Excerpt from a dataset:
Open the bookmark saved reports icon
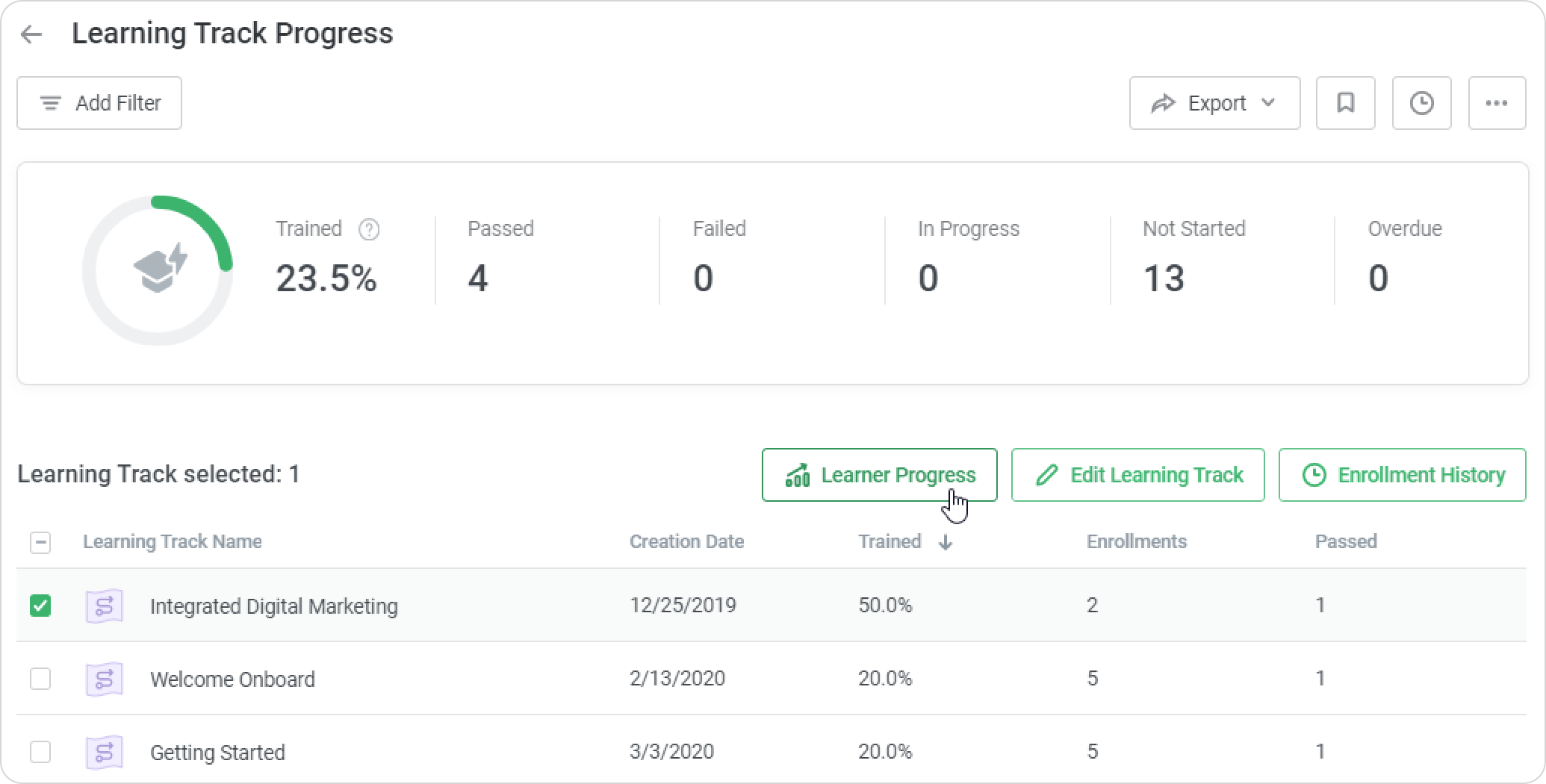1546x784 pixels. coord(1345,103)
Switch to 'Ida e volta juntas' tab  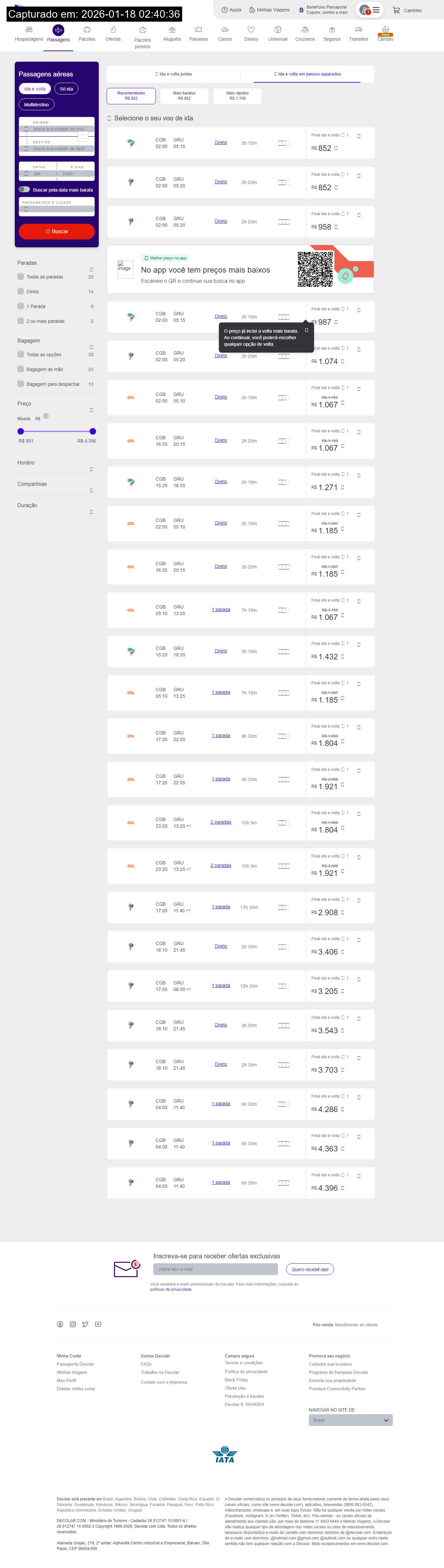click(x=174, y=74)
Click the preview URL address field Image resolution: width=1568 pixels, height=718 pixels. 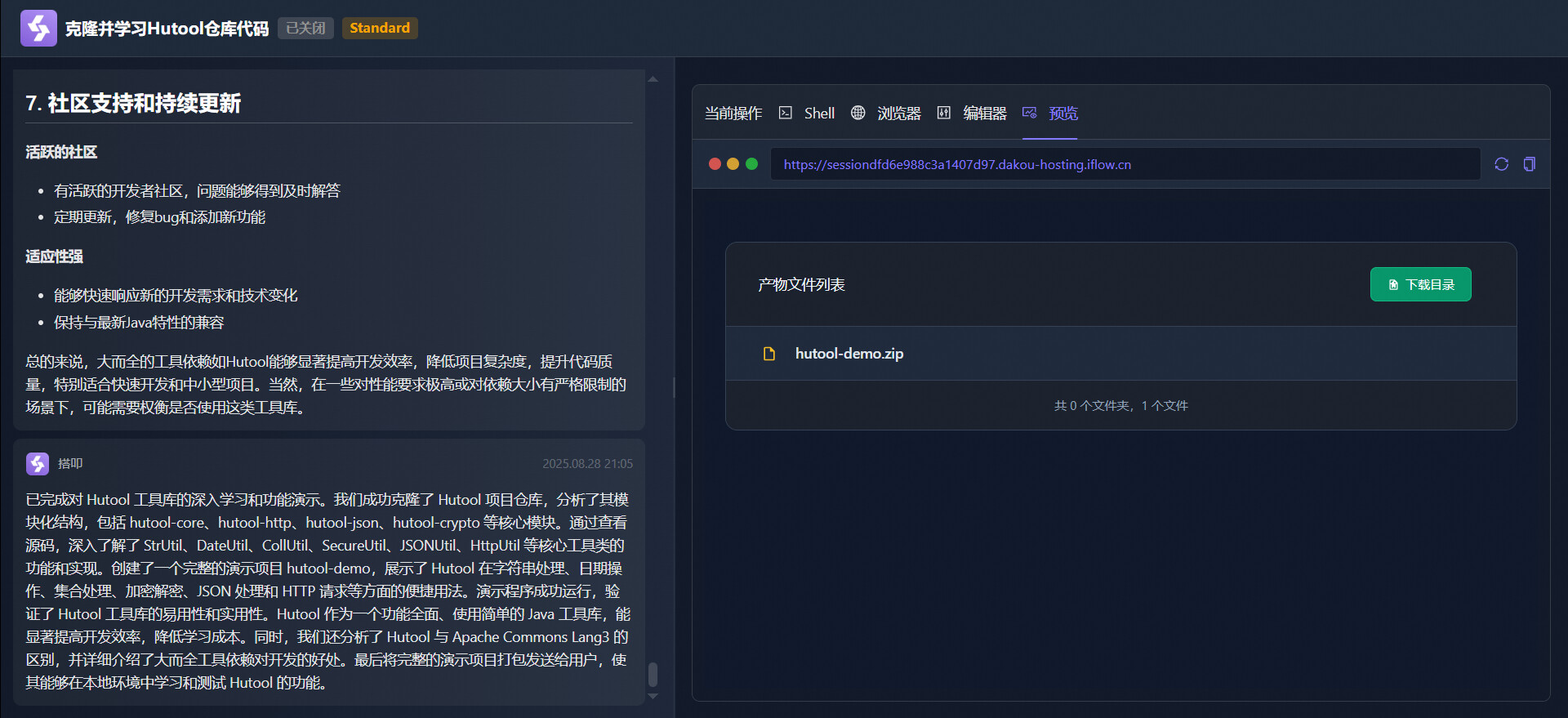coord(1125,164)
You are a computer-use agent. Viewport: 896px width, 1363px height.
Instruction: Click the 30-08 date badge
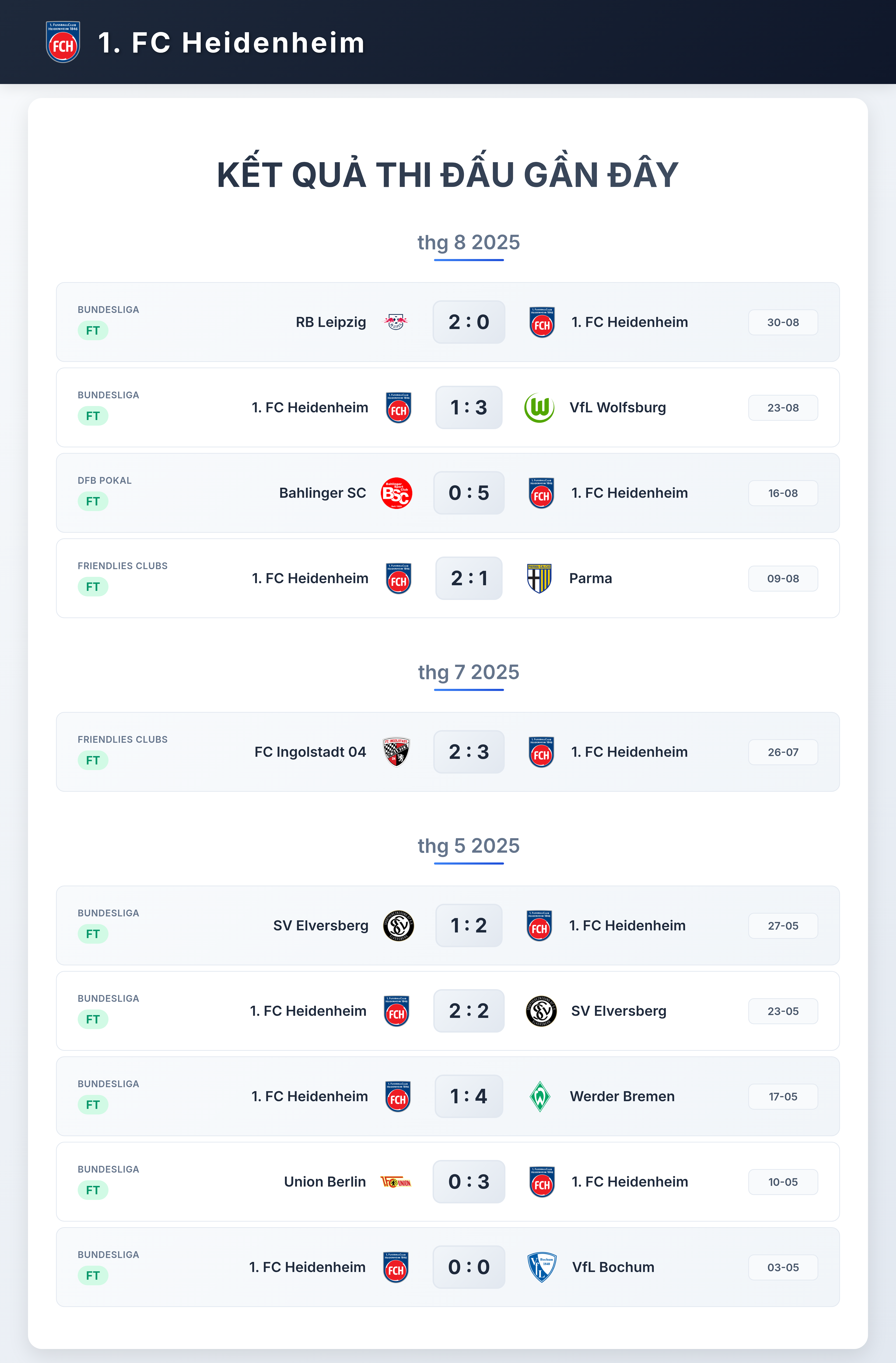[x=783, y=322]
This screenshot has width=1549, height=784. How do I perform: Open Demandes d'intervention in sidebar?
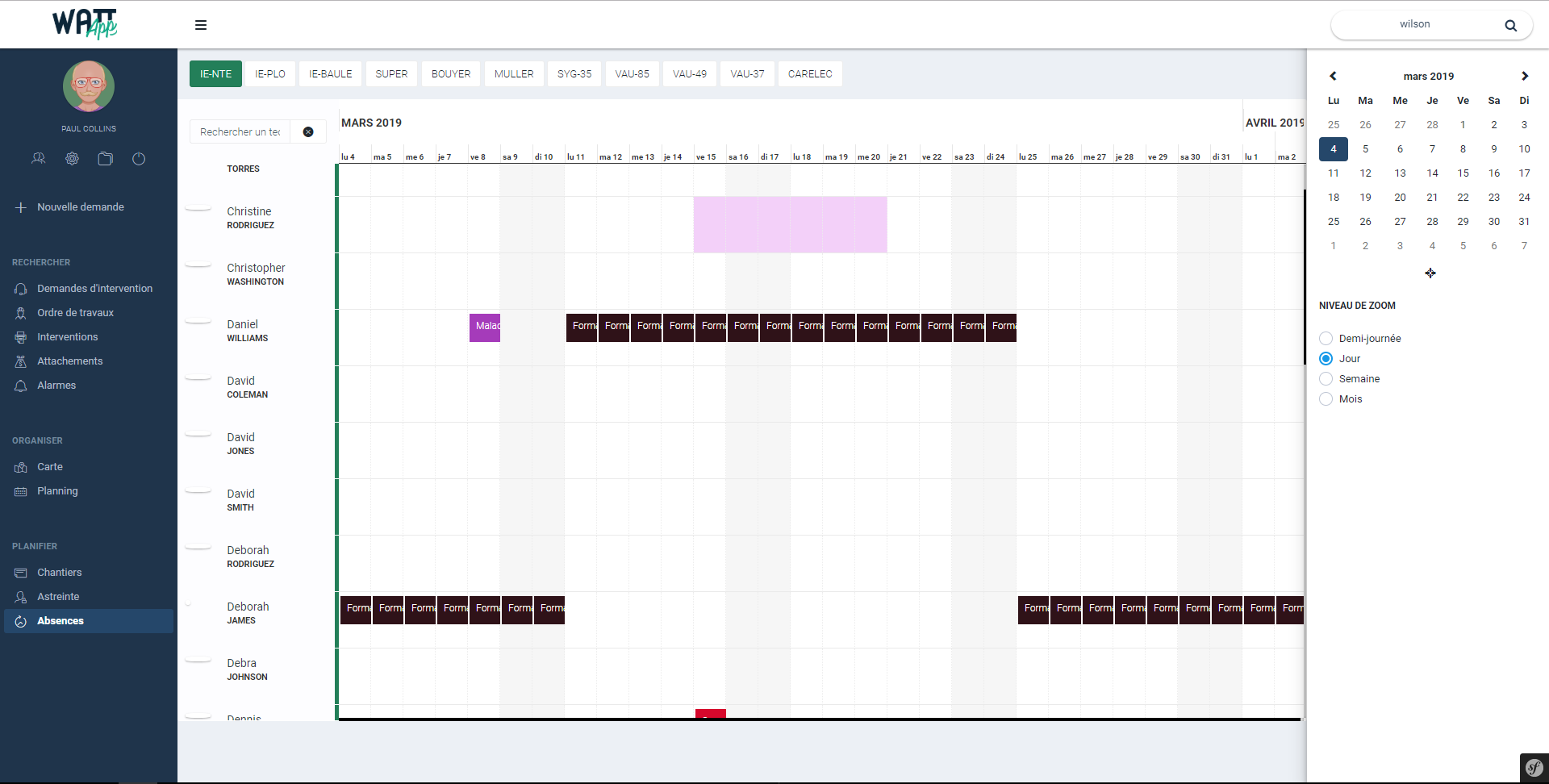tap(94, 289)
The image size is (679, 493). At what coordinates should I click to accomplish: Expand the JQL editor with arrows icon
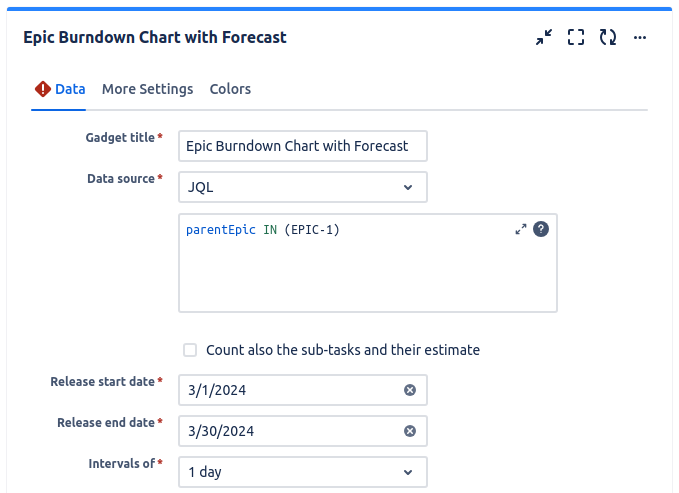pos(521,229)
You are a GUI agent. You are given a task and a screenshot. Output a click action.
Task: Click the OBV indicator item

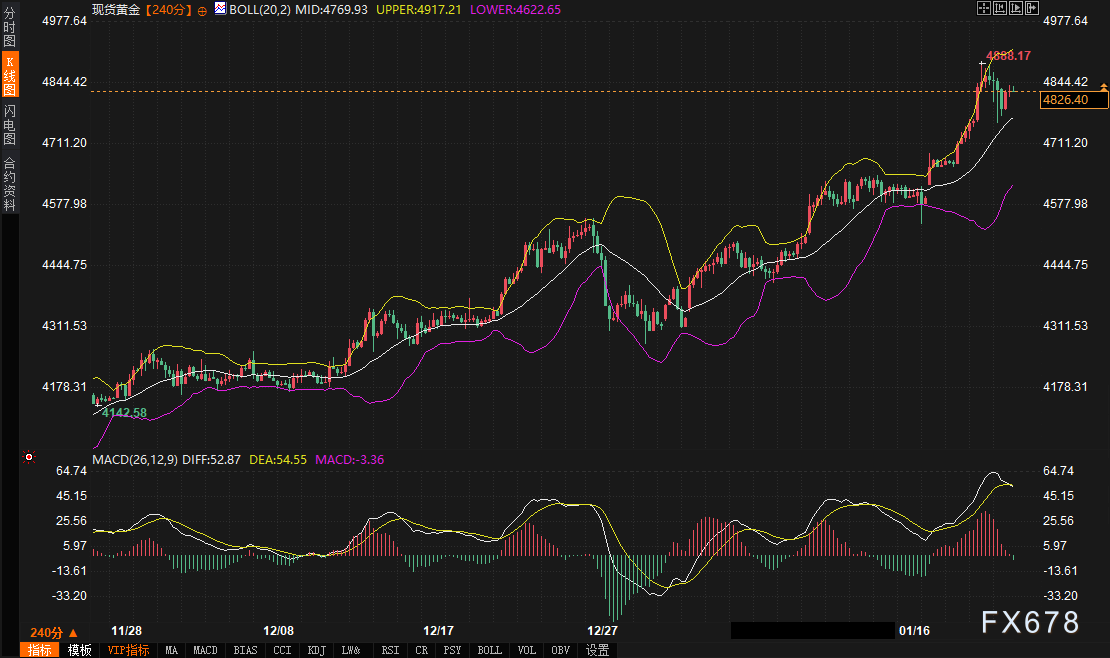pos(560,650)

### Task
Convert the data between the lines containing "The image size" and "pos(521,229)", inclusive, into a two-column CSV with the columns "text" and "answer". Put each field in quotation marks, replace any line breaks with spaces, and omit the pictures.

### Response
text,answer
"The image size is (679, 493). At what coordinates should I click to accomplish: Expand the JQL editor with arrows icon","pos(521,229)"